Sematext Core Container Monitoring
Monitor Docker and containerd containers, container orchestration systems like kubernetes, swarm and nomad, or cloud container orchestration services EKS, ECS, AKS, GKE with Sematext by installing simple Docker Certified Agents and using our interface that shows everything in one simple screen.
Create a Sematext Monitoring App¶
Creating a Sematext Monitoring App is as easy as choosing the Infra integration and giving the App a name.
Install the Sematext Agent¶
Sematext can easily monitor your containers with the Sematext Agent. Installing the Agent is as simple as running one command on each host.

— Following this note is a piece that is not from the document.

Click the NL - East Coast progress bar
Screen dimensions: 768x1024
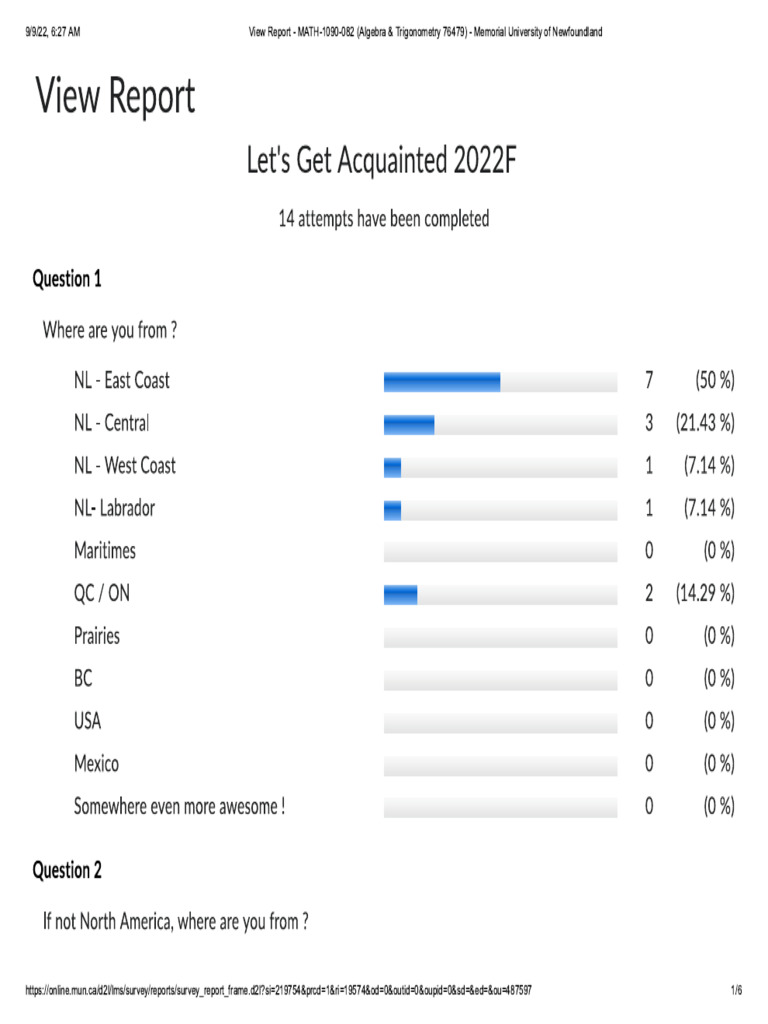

See Container data in Sematext Monitoring¶
Sematext Agent collects a plethora of metrics about hosts (CPU, memory, disk, network, processes), containers (Docker, containerd) and orchestrator platforms and ships that to Sematext Cloud.
You can see host and container metrics or have a high-level overview of all your containers in Infrastructure reports.
Check out the Sematext Agent installation for containers guide for more info.
Container Alerting¶
To save you time Sematext automatically creates a set of default alert rules such as alerts for low disk space. You can create additional alerts on any metric.
There are 3 types of alerts in Sematext:
- Heartbeat alerts, which notify you when a server is down
- Threshold-based alerts that notify you when a metric value crosses a predefined threshold
- Alerts based on statistical anomaly detection that notify you when metric values suddenly change and deviate from the baseline
Container Events¶
Events reflect changes in your infrastructure, from node restarts to container deployments, or changes in running containers. Events can track every Docker command. Sematext Agent collects Events from the Docker Engine and Kubernetes API. Whenever something goes wrong in your container stack, you can correlate Logs or Metrics with the time of Docker events!
Here's the list of Docker container events Sematext collects:
Container lifecycle events¶
- Create – when a container is created
- Start – when a container starts
- Restart – when a container gets restarted
- Stop – when a container stops
- Oom – when a container runs out of memory
- Pause – when a container gets paused
- Unpause – when a container continues to run after a pause
- Die – when the main process in a container dies
- Kill – when the container gets killed
- Destroy – when a container gets destroyed
Container runtime events¶
- Commit – when changes to the container filesystem are committed. Modifying deployed containers in production is not a common practice, therefore the commit could - indicate a “hack” and should be watched carefully.
- Copy – when files are copied from/to a container. Could indicate a potential data leak.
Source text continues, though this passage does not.